Athens Voice
- Current logo
- Type: Newspaper
- Format: Alternative weekly
- Publisher: Fotis Georgeles
- Editor-in-chief: Aggeliki Birbili
- Founded: 2003
- Headquarters: Charilaou Trikoupi 22, Athens, Greece
- Circulation: app. 150,000 (readership) per week
- Website: athensvoice.gr

= Athens Voice =

Greek media company

Athens Voice is a Greek media company that includes the printed Athens Voice paper, the digital publication athensvoice.gr, the radio station Athens Voice Radio 102.5 and Athens Voice Books.

==Overview==
Established in 2003, the Athens Voice paper is a free press weekly edition released every Thursday with a distribution network that includes Athens, Thessaloniki, and 20 more cities in Greece. The cover page of the newspaper consists of submissions from local and international artists. This has led to the establishment of one of the major art events in the city, "Art on the Front Page," with an exhibition of the original artworks at the Benakis Museum.

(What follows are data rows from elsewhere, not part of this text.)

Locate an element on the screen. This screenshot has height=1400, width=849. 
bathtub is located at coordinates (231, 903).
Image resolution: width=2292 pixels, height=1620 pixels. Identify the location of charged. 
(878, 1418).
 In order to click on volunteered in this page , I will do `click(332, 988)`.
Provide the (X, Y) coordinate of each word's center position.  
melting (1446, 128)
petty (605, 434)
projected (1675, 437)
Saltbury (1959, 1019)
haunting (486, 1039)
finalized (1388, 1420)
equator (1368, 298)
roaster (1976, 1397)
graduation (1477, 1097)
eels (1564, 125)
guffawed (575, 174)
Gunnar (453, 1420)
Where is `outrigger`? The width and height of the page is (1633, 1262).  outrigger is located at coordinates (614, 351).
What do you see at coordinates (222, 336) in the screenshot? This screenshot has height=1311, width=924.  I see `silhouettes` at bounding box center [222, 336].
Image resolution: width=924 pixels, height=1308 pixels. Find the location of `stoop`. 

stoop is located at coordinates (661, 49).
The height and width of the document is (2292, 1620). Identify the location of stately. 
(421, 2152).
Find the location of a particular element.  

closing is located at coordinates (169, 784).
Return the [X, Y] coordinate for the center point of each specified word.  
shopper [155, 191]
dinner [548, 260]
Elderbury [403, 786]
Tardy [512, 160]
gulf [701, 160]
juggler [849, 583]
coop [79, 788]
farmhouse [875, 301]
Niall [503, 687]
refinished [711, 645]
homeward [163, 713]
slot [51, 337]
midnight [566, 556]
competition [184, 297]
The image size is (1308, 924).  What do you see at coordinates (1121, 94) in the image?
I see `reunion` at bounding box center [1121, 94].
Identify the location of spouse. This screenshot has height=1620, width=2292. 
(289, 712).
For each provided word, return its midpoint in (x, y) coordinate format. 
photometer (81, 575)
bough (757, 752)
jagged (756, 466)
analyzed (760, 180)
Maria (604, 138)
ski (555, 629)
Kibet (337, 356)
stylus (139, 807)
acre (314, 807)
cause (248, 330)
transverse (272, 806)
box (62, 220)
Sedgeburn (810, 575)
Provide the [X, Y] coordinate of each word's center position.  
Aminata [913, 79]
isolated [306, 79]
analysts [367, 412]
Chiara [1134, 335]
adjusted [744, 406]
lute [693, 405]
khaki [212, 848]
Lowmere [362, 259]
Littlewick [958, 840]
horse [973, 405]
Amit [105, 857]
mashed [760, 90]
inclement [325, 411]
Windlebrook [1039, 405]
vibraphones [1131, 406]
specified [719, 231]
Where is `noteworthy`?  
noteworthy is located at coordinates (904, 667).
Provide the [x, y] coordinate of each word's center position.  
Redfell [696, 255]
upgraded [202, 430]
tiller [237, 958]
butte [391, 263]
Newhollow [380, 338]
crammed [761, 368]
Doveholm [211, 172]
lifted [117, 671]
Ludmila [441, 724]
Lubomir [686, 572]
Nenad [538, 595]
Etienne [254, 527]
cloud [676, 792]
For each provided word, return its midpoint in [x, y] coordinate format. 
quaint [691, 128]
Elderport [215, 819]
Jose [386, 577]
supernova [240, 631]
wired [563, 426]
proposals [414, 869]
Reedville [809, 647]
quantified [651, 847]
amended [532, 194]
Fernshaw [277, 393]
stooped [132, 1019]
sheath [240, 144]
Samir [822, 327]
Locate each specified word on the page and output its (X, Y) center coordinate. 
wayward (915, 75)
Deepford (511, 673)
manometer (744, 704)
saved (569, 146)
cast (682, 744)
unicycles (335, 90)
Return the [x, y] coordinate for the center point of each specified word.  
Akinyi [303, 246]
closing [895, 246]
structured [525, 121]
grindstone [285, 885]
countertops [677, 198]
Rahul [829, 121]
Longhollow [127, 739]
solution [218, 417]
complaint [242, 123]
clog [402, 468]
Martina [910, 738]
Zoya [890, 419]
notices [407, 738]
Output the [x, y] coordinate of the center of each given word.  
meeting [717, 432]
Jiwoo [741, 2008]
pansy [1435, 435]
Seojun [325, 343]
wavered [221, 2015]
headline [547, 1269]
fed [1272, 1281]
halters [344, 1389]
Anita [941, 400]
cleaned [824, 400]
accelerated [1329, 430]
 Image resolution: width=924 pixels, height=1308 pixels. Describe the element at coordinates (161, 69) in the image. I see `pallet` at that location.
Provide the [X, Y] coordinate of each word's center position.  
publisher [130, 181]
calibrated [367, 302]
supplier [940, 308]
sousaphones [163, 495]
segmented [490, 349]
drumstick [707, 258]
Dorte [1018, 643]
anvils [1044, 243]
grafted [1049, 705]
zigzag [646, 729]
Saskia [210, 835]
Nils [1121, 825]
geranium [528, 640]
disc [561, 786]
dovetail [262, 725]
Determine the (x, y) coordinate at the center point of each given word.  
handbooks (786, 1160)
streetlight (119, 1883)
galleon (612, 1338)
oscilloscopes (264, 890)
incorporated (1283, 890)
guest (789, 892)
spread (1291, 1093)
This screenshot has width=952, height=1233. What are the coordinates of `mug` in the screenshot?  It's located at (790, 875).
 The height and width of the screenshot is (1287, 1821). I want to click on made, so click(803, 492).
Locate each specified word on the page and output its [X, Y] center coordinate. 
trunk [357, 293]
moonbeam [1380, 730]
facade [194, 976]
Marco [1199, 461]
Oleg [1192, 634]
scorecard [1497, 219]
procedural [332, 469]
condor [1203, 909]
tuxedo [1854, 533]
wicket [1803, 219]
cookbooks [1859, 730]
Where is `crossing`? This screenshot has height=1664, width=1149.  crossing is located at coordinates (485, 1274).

Athens Voice and athensvoice.gr contain original material, articles, and comments on current socio-political affairs and stories on arts, books, fashion, urban culture, travel, events, nightlife, and culinary trends. The online version, with over 2.5 million unique visitors monthly, combines the articles published in the print version with new material.

Athens Voice Radio 102.5 FM began broadcasting in November 2017.

In 2019 the Athens Voice courted controversy with a joke about a nurse from Armenia, who ended her life to avoid deportation. The newspaper's offices were subject to attacks, which were determined to be from anarchist group Rouvikonas.

The Athens Voice has expanded through extra editions (Lookmag for women, Homemag for home and design, the Thessaloniki-based monthly magazine Soul for young lifestyle, the Summer and Winter Guides), the organizing of cultural events (the cover exhibition at the Benakis Museum, First Sound live music) and its participation in others (Fashion Week, European Music Day).

Its annual travel guides (City & Islands Summer Guide) are published in English. The English online version of bestofathens.gr and bestofthessaloniki.gr combine the articles published in the print version with additional travel material.

Aside from the typical rotating cast of journalists, the Athens Voice has featured columns by the likes of prime minister Kyriakos Mitsotakis, and Orchestral Manoeuvres in the Dark singer Andy McCluskey.